Asset managers point to changes they would like to see under the China-Hong Kong mutual recognition scheme to make it a more cost-effective business proposition.
HK fund executives want MRF rule changes

Hong Kong-based asset managers want to see certain rules relaxed under the cross-border mutual recognition of funds (MRF) scheme with China, finds a survey by the Hong Kong Investment Funds Association (HKIFA).

Top of respondents’ wish list is the removal of the requirement that 50% of assets in an MRF fund must be raised overseas. This is seen as a limitation on fund-raising in China, which means the MRF business would not be cost-effective, at least in the short term. Twenty-six percent of respondents cited this as a key issue to be addressed.

In addition, almost a quarter (23%) of managers said non-Hong Kong domiciled funds should be allowed under the MRF scheme and the same proportion feel they should be permitted to delegate the investment management function overseas. Meanwhile, 14% wanted to see the removal of the requirement to have a one-year track record for MRF products.

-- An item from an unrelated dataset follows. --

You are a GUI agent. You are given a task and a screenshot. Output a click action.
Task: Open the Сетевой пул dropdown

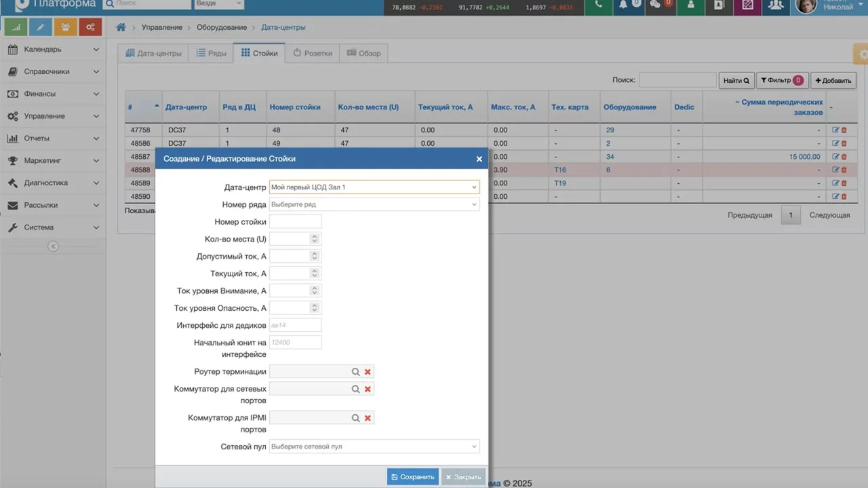click(x=374, y=447)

The requirement to have portfolio management and operational functions in Hong Kong poses significant challenges and cost, said Terry Pan, chairman of HKIFA. Fund houses have different centres of excellence for each asset class, he noted, and it is generally more effective to have the investment managers be located close to their relevant markets.

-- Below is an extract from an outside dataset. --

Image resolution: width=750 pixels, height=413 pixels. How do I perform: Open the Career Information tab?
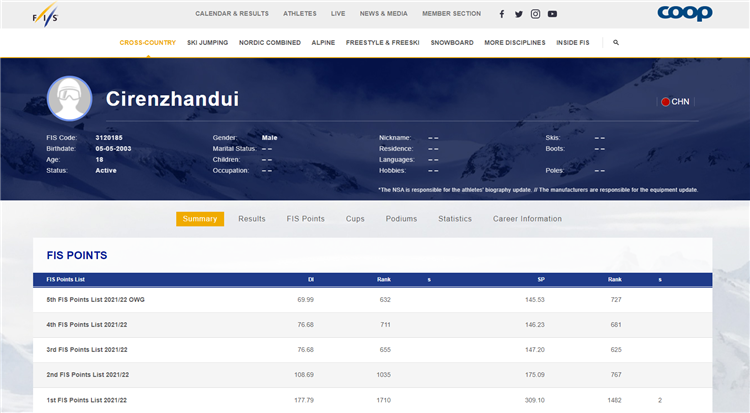tap(527, 219)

“Now that the system is running smoothly, it is an opportune time to start reviewing the framework and study whether certain enhancements can be introduced,” said Pan. He added that the association wanted to work closely with regulators on revisions to the rules and on rollout plans.

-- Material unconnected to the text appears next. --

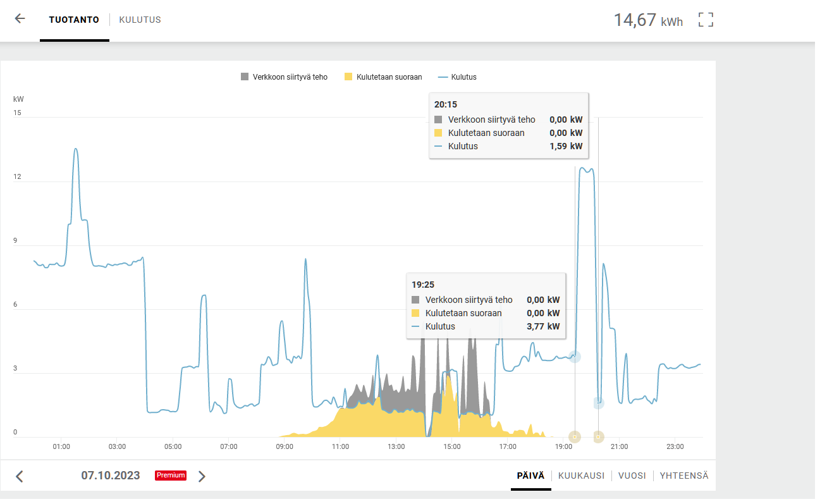Select the KUUKAUSI period view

On the subject of business plans, 37% of respondents had already filed or planned to offer MRF funds, while 9% were set to establish a Hong Kong platform or re-domicile their funds in the city to participate in the scheme. Twenty-six percent of the respondents said they did not plan to participate in the scheme.

With regard to fund structures, 46% of respondents said they may use an open-ended fund company (OFC) structure when it becomes available, while 37% said they would not. The proposal to set up an OFC framework is under legislative process.

An OFC is an open-ended collective investment scheme structured in corporate form with limited liability and variable share capital. While open-ended funds in unit trust form are widely used, the corporate structure is more popular internationally.

HKIFA has welcomed the use of OFC vehicles, but said the use of this structure would depend on factors such as its cost relative to unit trusts, approval times and complexity of the approval process.

Singapore is also reviewing a move towards an open-ended fund company structure regime, as reported.

This survey focused on the northbound leg of the MRF scheme (Hong Kong funds sold into China). HKIFA will also conduct a poll on the southbound leg (Chinese funds sold into Hong Kong).